Builder’s Risk Insurance provides coverage for property in the course of construction – pertaining to new construction. Properties in the process of being built present a unique set of loss exposures. Unlike a static property, a developing property is much more vulnerable to certain risks; a Builder’s Risk Insurance policy can help mitigate those exposures by providing coverage for the hard costs (i.e. ‘sticks-and-bricks of the facility’) as well as the related financial and economic losses that can arise (soft costs).
Multiple parties with insurable interest
Usually when building a new facility, there can be multiple parties with an ‘insurable interest’ in the property - most notably, the owner of the building, the general contractor, and any sub-contractors. A person with insurable interest means that they have a financial stake in the building, and will endure a financial loss should something happen to the property by way of the expense of labor, materials, supplies, and potential profits incurred as a result of a loss covered by the policy.
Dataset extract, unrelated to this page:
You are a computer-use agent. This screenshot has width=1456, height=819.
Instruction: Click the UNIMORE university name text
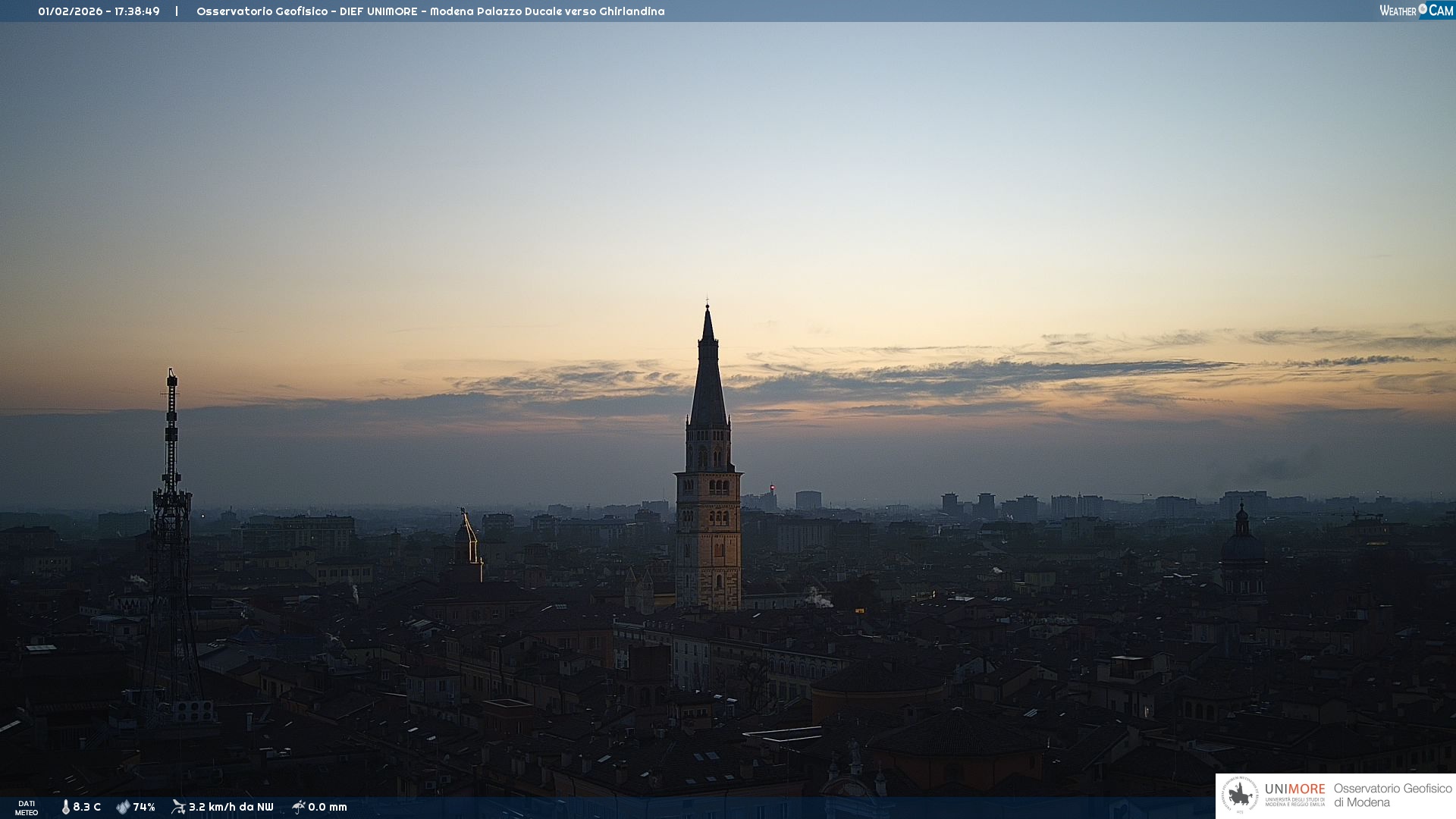point(1294,790)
In order to protect those interests, a Builder’s Risk Insurance policy can be obtained by either party – the owner or contractor. The challenge is to make sure that the policy covers the interests of multiple parties over the course of the project.
Whoever the named insured (the entity that acquired the insurance) ends up being, they should name all additional insureds on the policy as well. This can include the sub-contractors, professionals, design individuals, engineers, etc. All parties that have an insurable interest and are at financial risk in some form in the event of a covered loss should be listed on the policy.
Materials in transit
Constructing a new building oftentimes involves the purchasing of materials and bringing them to the job-site or storing them in an off-site storage facility. Builder’s Risk Insurance helps to lessen the exposure of loss when materials are in or awaiting transit.
For example, when constructing a new building in a large city, there may not be much room on the job site to store materials as perhaps there may be when constructing a new building in the suburbs. This may mean that the contractor has to store certain items off-site and thus travel back and forth to bring materials to the job site itself.
There are many opportunities for a loss during the traveling stages. When awaiting transit, materials may be stored in a facility that suffers a loss such as a fire. When in transit, the vehicle may be involved in an accident, thus damaging the materials for the required job and hence impacting the construction schedule. Builder’s Risk Insurance can provide peace of mind during the transit phases.
It is important to note that in order to insure these materials, they must be carefully accounted for. Oftentimes, the insurance company providing the coverage will need to know the storage location, the types of materials stored or that will be in transit, as well as the value of the materials.
Most Builder’s Risk Insurance policies exclude coverage for the contractor’s equipment unless the equipment is reported in the values listed in the policy. Consequently, this oftentimes means that the contractor’s equipment is overlooked which leads to a gap in coverage. The good news is there is a way to insure it. The contractor can report it as part of the values – or –purchase an equipment floater.
Natural or man-made disasters
Builder’s Risk Insurance policies consist of many coverages and of course, exclusions. Typically, a Builder’s Risk policy is written on an all-perils basis. “On this basis, coverage applies to physical loss or damage from any cause of loss, unless the loss is limited or caused by a peril that is specifically excluded.”
However, to cover some of them like flood, mechanical breakdown, and law and ordinance, there are options for additional endorsements to help mitigate any possible insurance gaps. In order to ensure you are fully protected, you should discuss your situation with your insurance agent or broker.